Data extract:
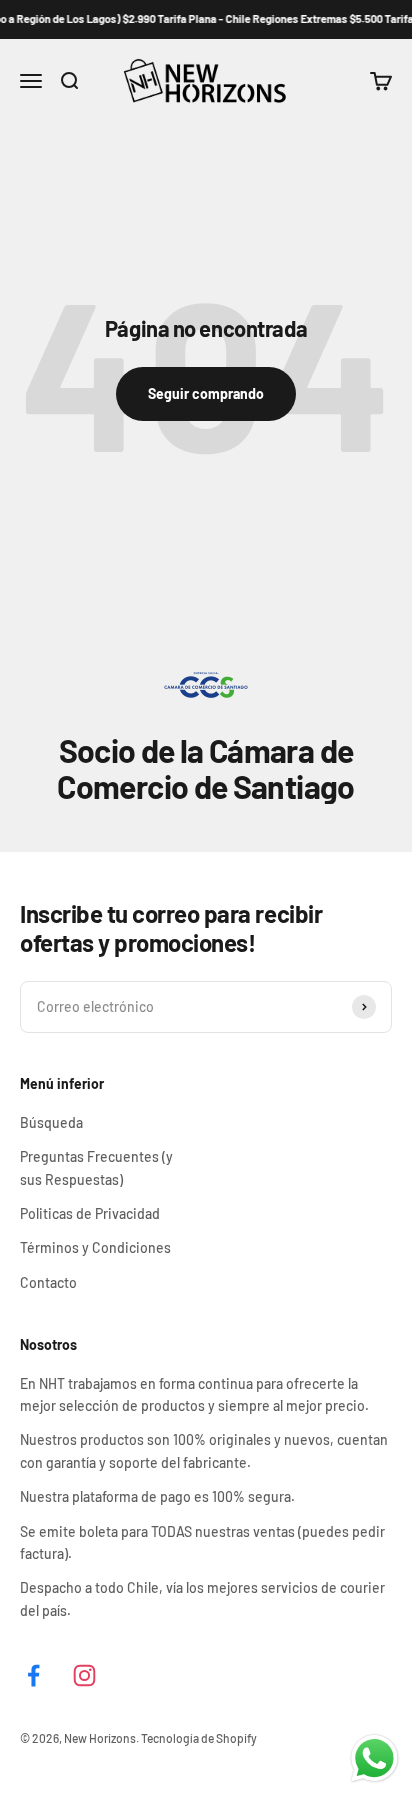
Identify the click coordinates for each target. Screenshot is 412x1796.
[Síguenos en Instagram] (84, 1675)
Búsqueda (51, 1122)
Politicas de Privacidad (90, 1213)
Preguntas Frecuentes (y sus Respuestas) (96, 1167)
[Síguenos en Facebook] (33, 1675)
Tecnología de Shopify (199, 1738)
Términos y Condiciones (95, 1247)
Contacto (48, 1282)
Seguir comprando (206, 393)
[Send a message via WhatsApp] (374, 1758)
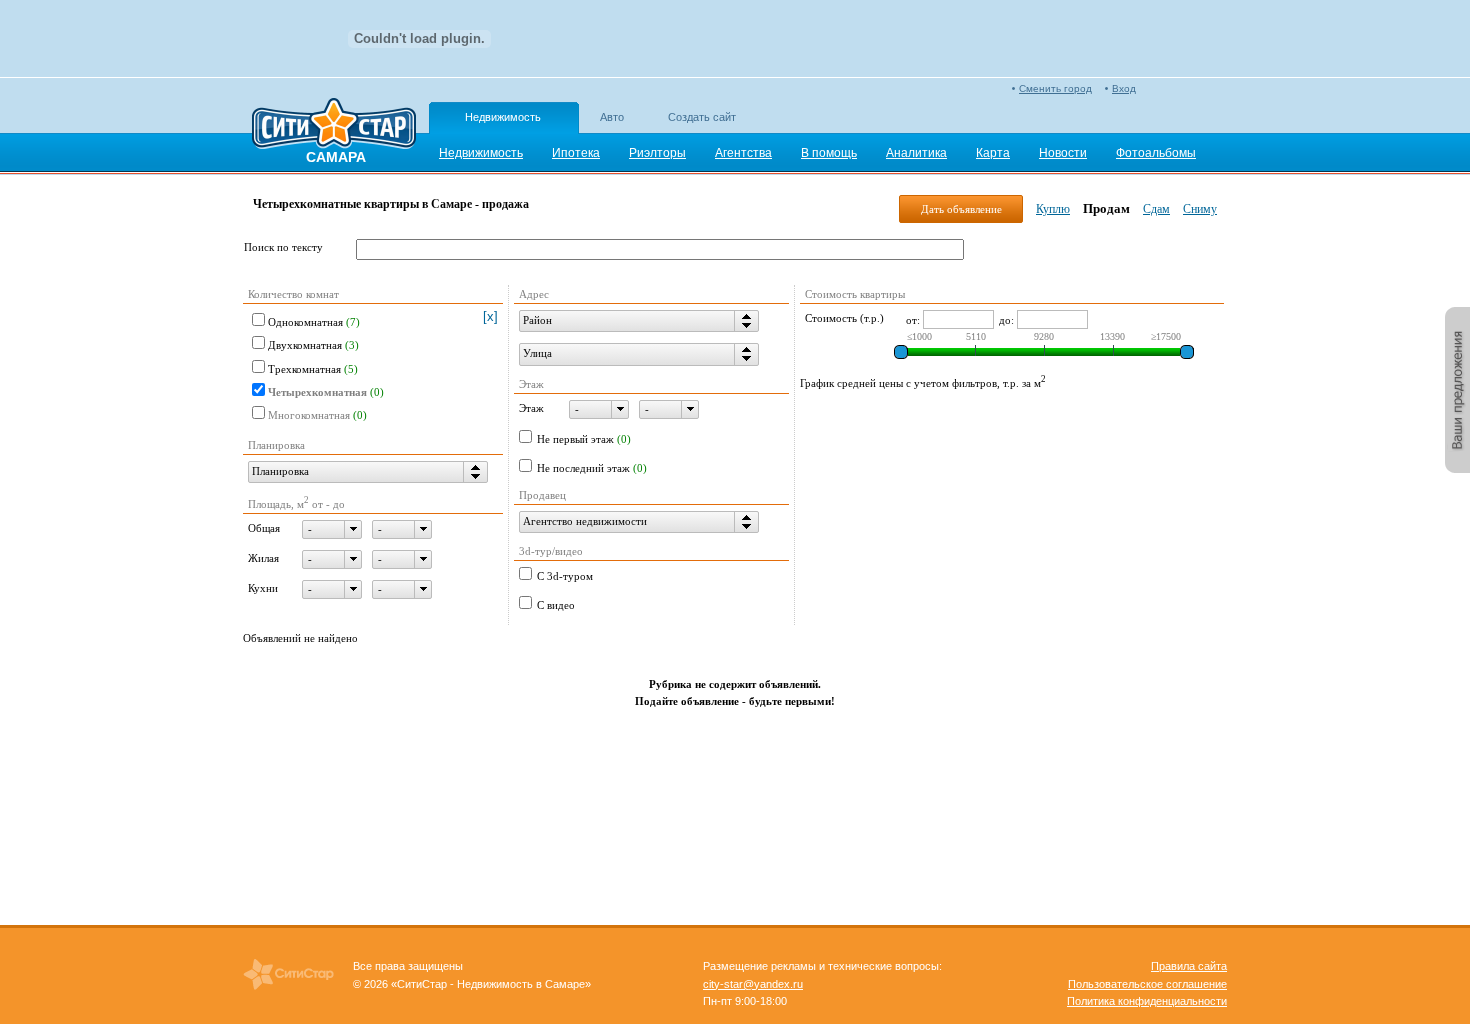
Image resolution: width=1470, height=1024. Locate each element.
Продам (1106, 208)
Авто (612, 117)
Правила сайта (1189, 966)
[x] (490, 316)
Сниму (1200, 209)
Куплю (1053, 209)
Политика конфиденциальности (1147, 1001)
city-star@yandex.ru (753, 984)
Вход (1124, 88)
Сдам (1156, 209)
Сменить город (1055, 88)
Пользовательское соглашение (1147, 984)
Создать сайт (702, 117)
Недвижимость (503, 117)
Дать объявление (961, 209)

Task objective:
No pictures belong in the copy. Transcribe every entry exactly.

Answer section:
Identify the click coordinates for each target. Screenshot is 412x1796.
[Síguenos en Instagram] (84, 1675)
Búsqueda (51, 1122)
Politicas de Privacidad (90, 1213)
Preguntas Frecuentes (y sus Respuestas) (96, 1167)
[Síguenos en Facebook] (33, 1675)
Tecnología de Shopify (199, 1738)
Términos y Condiciones (95, 1247)
Contacto (48, 1282)
Seguir comprando (206, 393)
[Send a message via WhatsApp] (374, 1758)
Image resolution: width=1470, height=1024. Locate each element.
Продам (1106, 208)
Авто (612, 117)
Правила сайта (1189, 966)
[x] (490, 316)
Сниму (1200, 209)
Куплю (1053, 209)
Политика конфиденциальности (1147, 1001)
city-star@yandex.ru (753, 984)
Вход (1124, 88)
Сдам (1156, 209)
Сменить город (1055, 88)
Пользовательское соглашение (1147, 984)
Создать сайт (702, 117)
Недвижимость (503, 117)
Дать объявление (961, 209)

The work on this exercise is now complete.